Look below for the line that contains "Task: Click line number 096 in gutter", then copy it and each following line to the end of the records, minus any pictures.

Top of Information shown

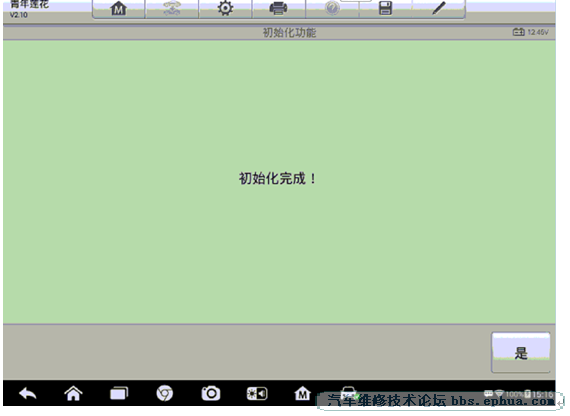Check VCI car connection status icon
Screen dimensions: 570x416
coord(348,392)
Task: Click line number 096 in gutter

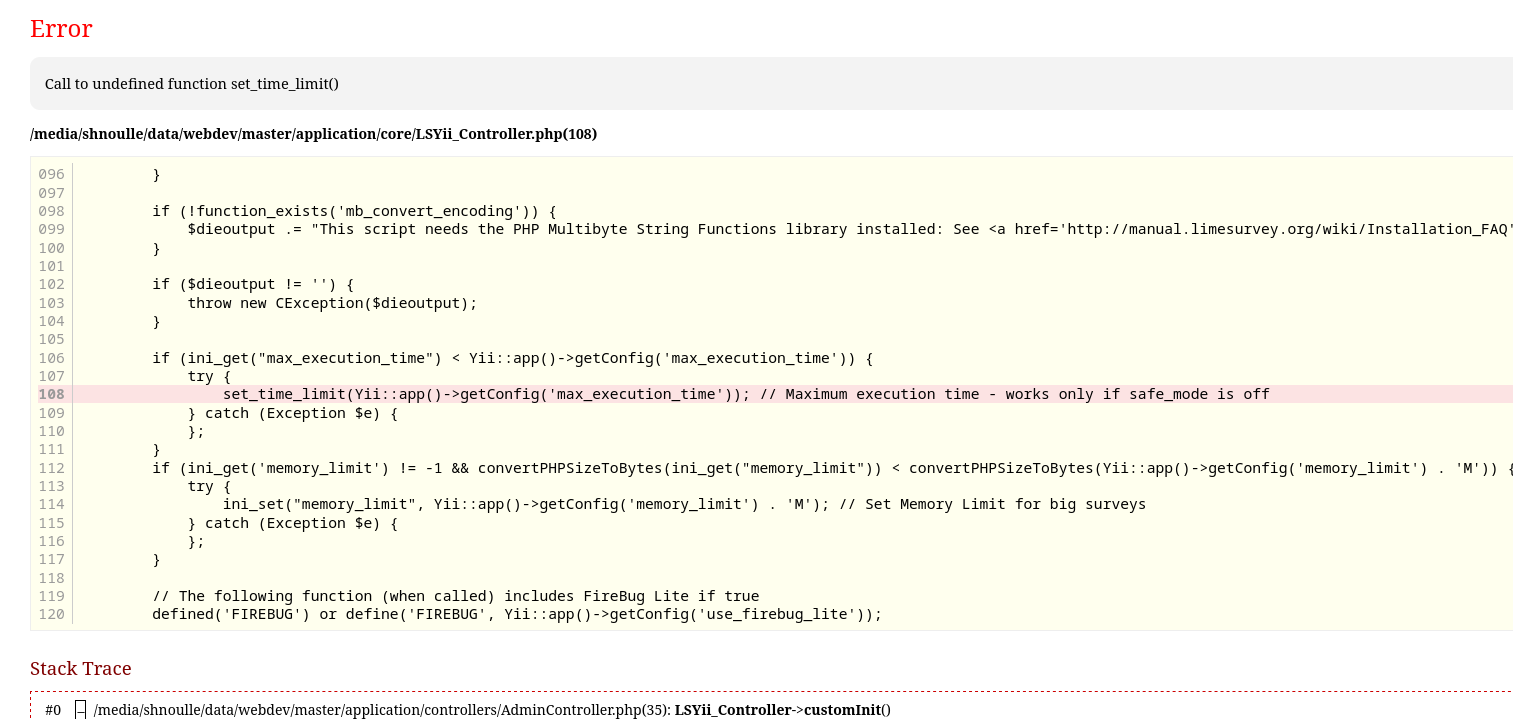Action: [x=51, y=174]
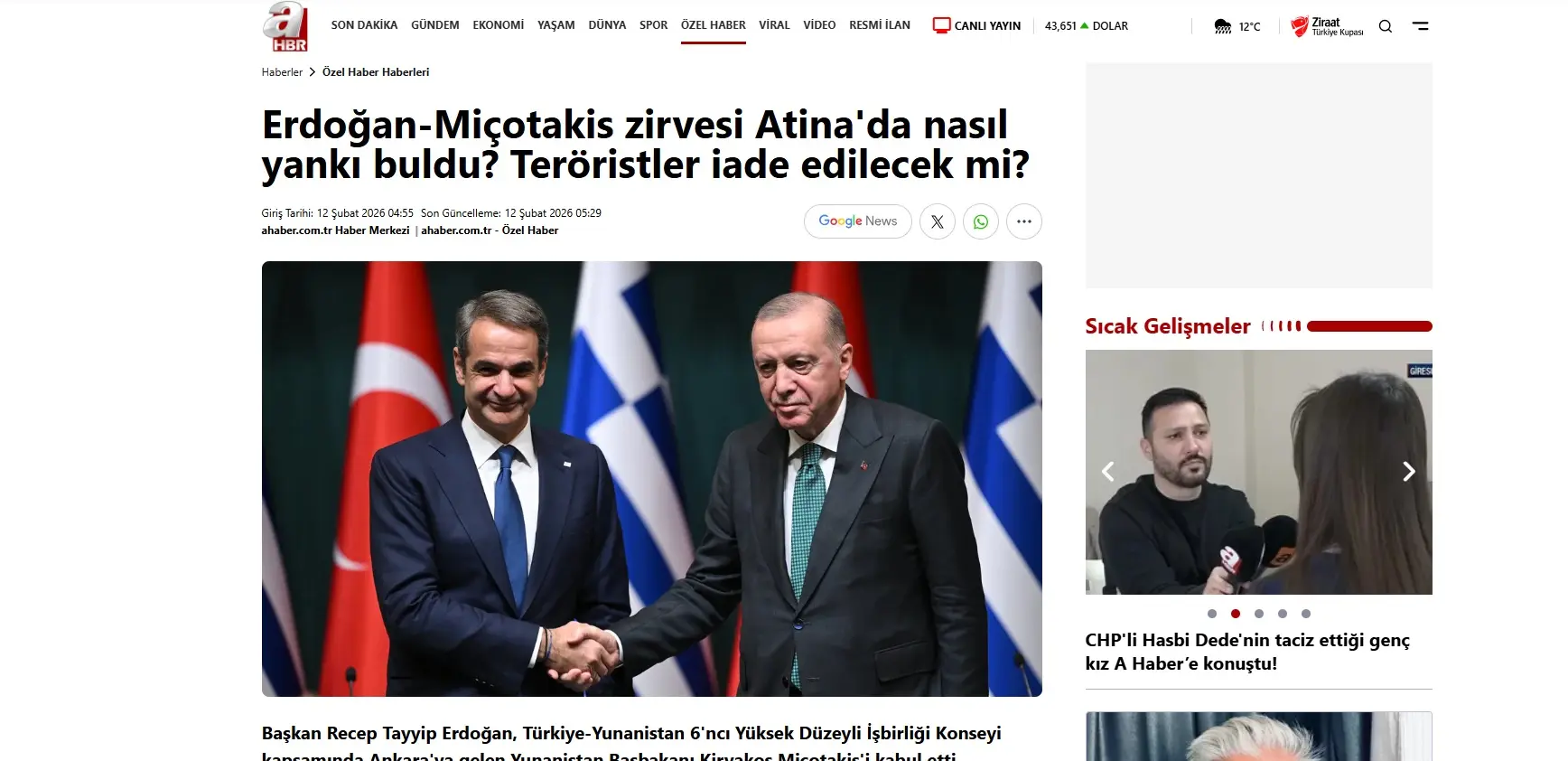Open Ziraat Türkiye Kupası logo
The width and height of the screenshot is (1568, 761).
[x=1327, y=26]
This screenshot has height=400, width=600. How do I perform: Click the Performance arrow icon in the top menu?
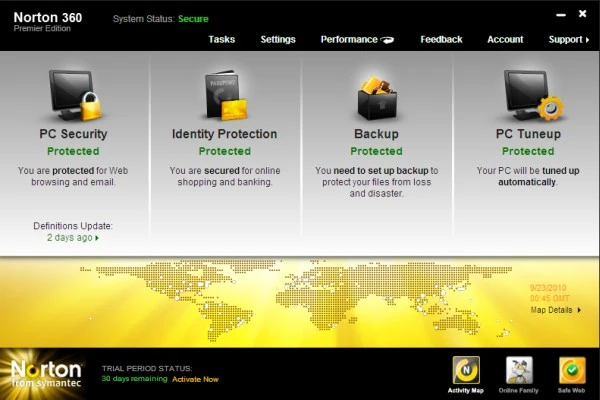[386, 40]
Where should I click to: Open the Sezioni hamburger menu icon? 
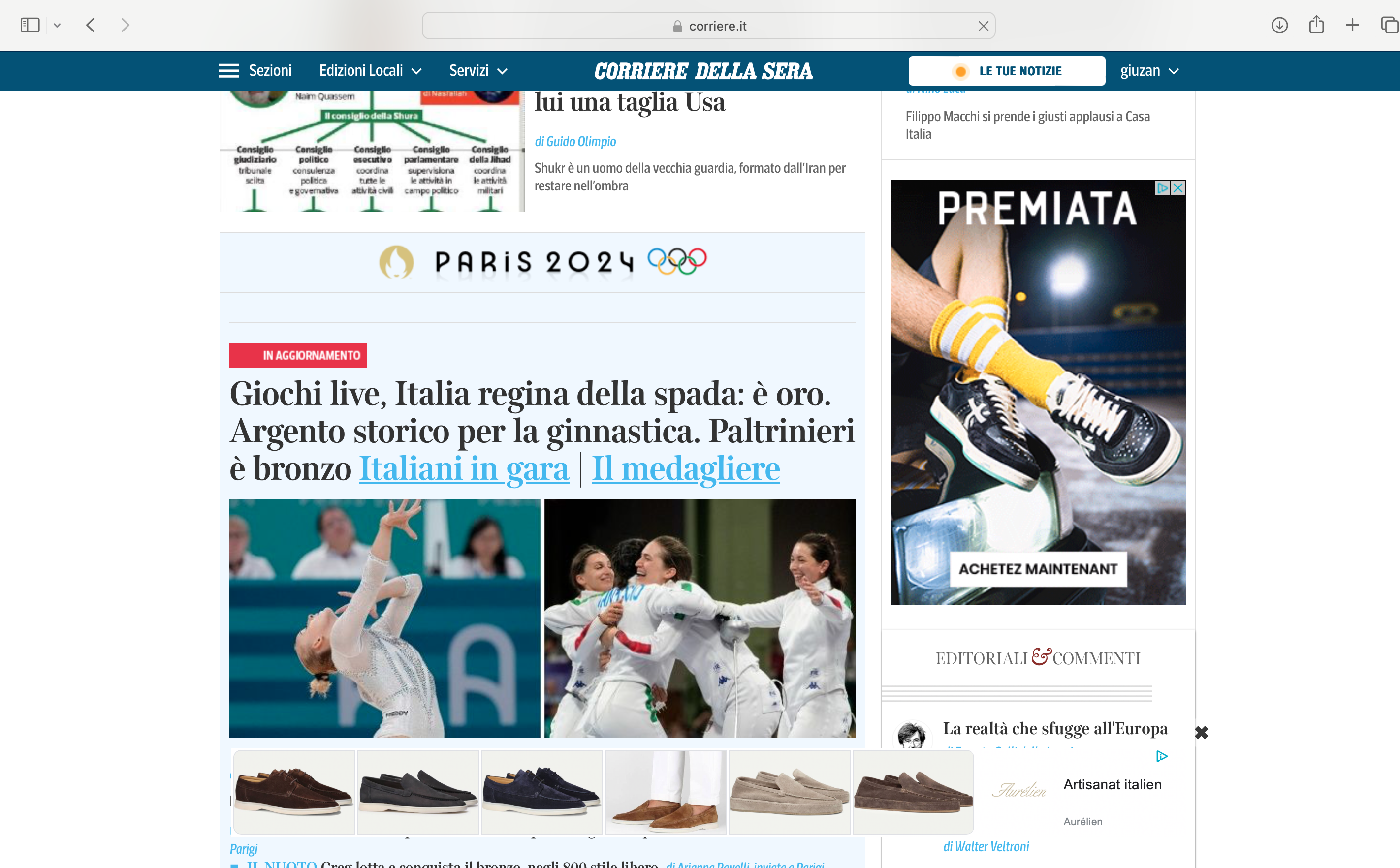pyautogui.click(x=228, y=71)
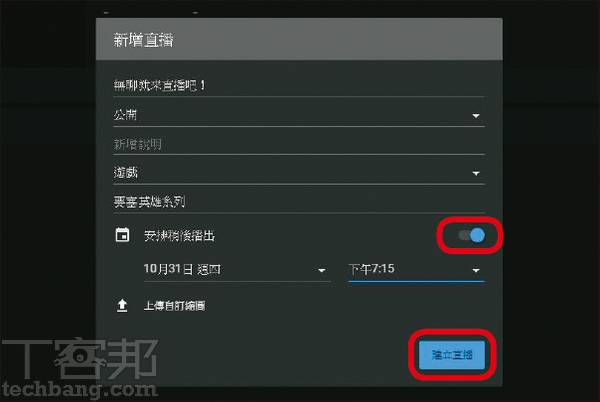Open the 公開 privacy dropdown
Viewport: 600px width, 402px height.
(x=298, y=115)
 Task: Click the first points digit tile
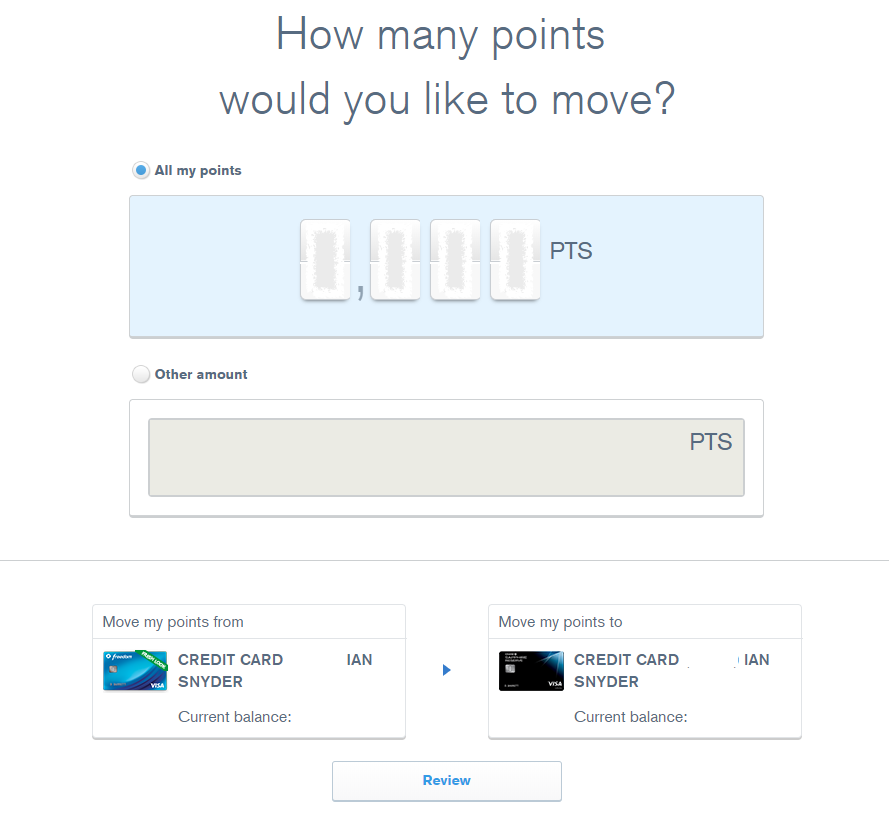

Bottom of Information shown

- _Answer box_:
Task: Click line number 096 in gutter

Action: [x=51, y=174]
Open Ziraat Türkiye Kupası logo
The width and height of the screenshot is (1568, 761).
[x=1327, y=26]
This screenshot has height=400, width=600. How do I perform: Click the Performance arrow icon in the top menu?
[386, 40]
Where should I click to: Open the Sezioni hamburger menu icon? 
pyautogui.click(x=228, y=71)
Open the 公開 privacy dropdown
Viewport: 600px width, 402px height.
(x=298, y=115)
 Task: Click the first points digit tile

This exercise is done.